The survConcordance.fit
function computes the result but does
no data checking whatsoever.
It is intended as a hook for other packages that wish to compute
concordance, and the data has already been assembled and verified.
Concordance is defined as Pr(agreement) for any two randomly chosen
observations, where in this case agreement means that the observation
with the shorter survival time of the two
also has the larger risk score.
The predictor (or risk score) will often be the result of
a Cox model or other regression.For continuous covariates concordance is equivalent to Kendall's tau,
and for logistic regression is is equivalent to the area under the ROC
curve. A value of 1 signifies perfect agreement, .6-.7 is
a common result for survival data, .5 is an agreement that is no
better than chance, and .3-.4 is the performace of some stock market analysts.
The computation involves all n(n-1)/2 pairs of data points in the
sample.
For survival data, however, some of the pairs are incomparable.

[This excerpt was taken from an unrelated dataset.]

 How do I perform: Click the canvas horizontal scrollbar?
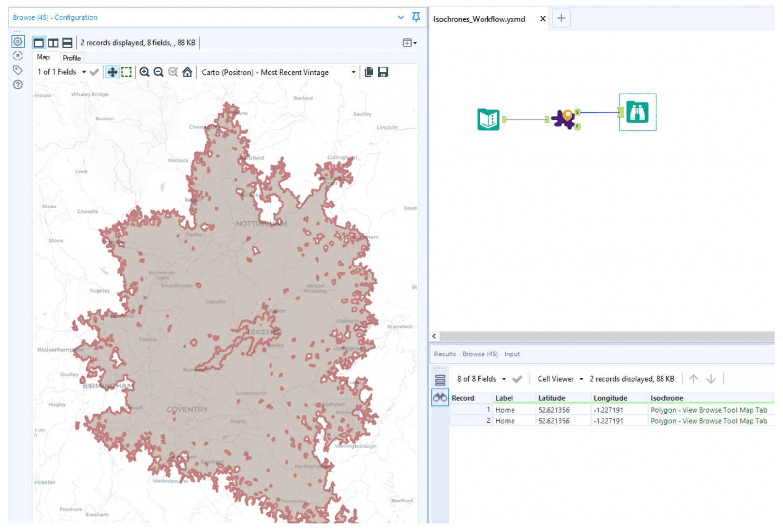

For instance a pair of times (5+, 8), the first being a censored value.
We do not know whether the first survival time is greater than or less than
the second.
Among observations that are comparable, pairs may also be tied on
survival time (but only if both are uncensored) or on the predictor.
The final concondance is (agree + tied/2)/(agree + disagree + tied).
There is, unfortunately, one aspect of the formula above that is unclear.
Should the count of ties include observations that are tied on survival time y,
tied on the predictor x, or both?
By default the concordance only counts ties in x, treating tied survival
times as incomparable; this agrees with the AUC calculation used in
logistic regression.
The Goodman-Kruskal Gamma statistic is
(agree-disagree)/(agree + disagree), ignoring ties. It ranges from -1 to
+1 similar to a correlation coefficient.
Kendall's tau uses ties of both types.
All of the components are returned
in the result, however, so people can compute other combinations if interested.
(If two observations have the same survival and the same x, they are counted
in the tied survival time category).
The algorithm is based on a balanced binary tree, which allows the computation
to be done in O(n log n) time.